我の視点では剣の影になりタクトが見えなくなってしまった。恐らく既にタクトは先程の場所にはおらんじゃろう。ではどこに居る?
地面が僅かに揺れた。
うむ…潜ったか!
ならば地面から引っ張り出してくれるわ!
「大地よ!爆ぜるのじゃ!」
地面が爆発したように飛び散る。
しかしその中にタクトをいない。
「残念でした〜!ボクはここですよ!」
上空からタクトが降って来た!?
一体どこから現れたのじゃ!
「ローム先生捕まえダァ!?」
………甘い、我の裏をかこうなど十年は早いわ!
タクトはムチのように動く砂に巻き付かれ捕らえられていた。
「ここまでじゃな。評価としては65点と言ったところじゃな。やはり課題は制御力じゃな。地の精霊から力を借りておる攻撃が全て大味過ぎる。これはしたくてやったことではあるまい」
「先生……取り敢えず降ろしてくれます〜」
おっと、降ろすのを忘れておったわ!
「あ〜上手く行ったと思ったんだけどな〜、やっぱり咄嗟の動きが難し過ぎるんだよ!今までのつもりで地の精霊に力を借りると十倍近くの出力になっちまうんだもん。抑え方が分かんねぇ〜」
タクトはガシガシと頭をかいて悔しがる。
「ま〜そう悲観するでない。最後の攻撃はなかなかであったぞ。工夫したではないか!」
正直どうやって上から現れたのじゃ?
サッパリなのじゃ?
「はぁ〜、まだまだ考えが足りなかったか〜先生が地面の振動に気がついた時は、まんまと罠にハマってくれたと思ったのに、あれは演技だったのか、油断大敵だった。ちくしょう」
悔しがるタクト。
我はタクトは来る直前に気がついた。あくまで魔法の発動スピードが速かっただけなのじゃ、どうやったのか気になる。なんとか気づかれずに聞かねば……

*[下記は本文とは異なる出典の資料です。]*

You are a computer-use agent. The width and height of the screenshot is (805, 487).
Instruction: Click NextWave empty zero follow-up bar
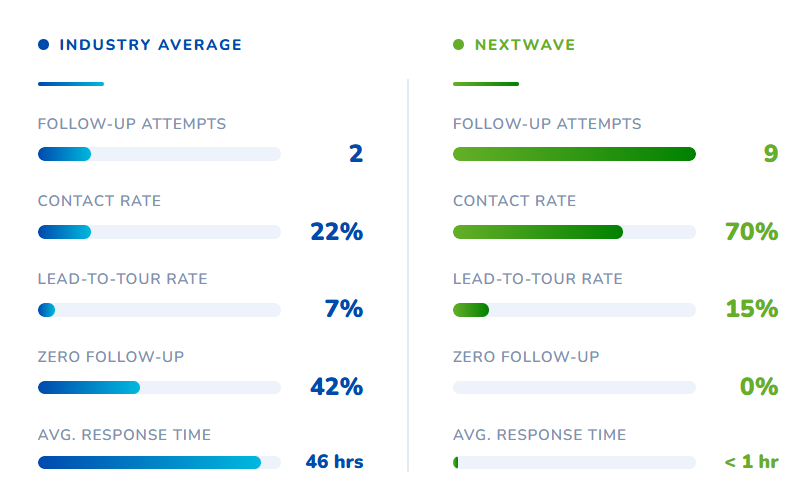click(574, 388)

「のう〜タクト……最後の攻撃……アドバイスをしたいのじゃが、詳しく教えてくれぬか?」
「あ、はい先生、是非ともアドバイスをお願いします。さっきの攻撃はですね〜地の精霊の力を借りて剣を作った後、先生からはボクが見えなくなったじゃないですか、その後すぐに地面に潜って、デコイとして先生の近くに地の精霊を待機させて、ボクは地面から剣の先に移動しました。あとは気が付かれていましたけど、先生が地面をみている間に剣から飛び出て先生を攻撃しようとしましたけどダメでした」
タクトは再びガックリする。
「そう気を落とすでないタクトよ。今の攻撃は良かったと思うのじゃ」
「え!?本当ですか!?ありがとうございます。いや〜先生に褒められるなんて久しぶりだもんな〜」
タクトは嬉しそうにしておる。
ま〜なんじゃ……良かったか。
しかし改めて思うがタクト…お前案外バトルセンスがあるのう〜これからが楽しみじゃ〜
我は成長した弟子を見て喜ばしく思っていた。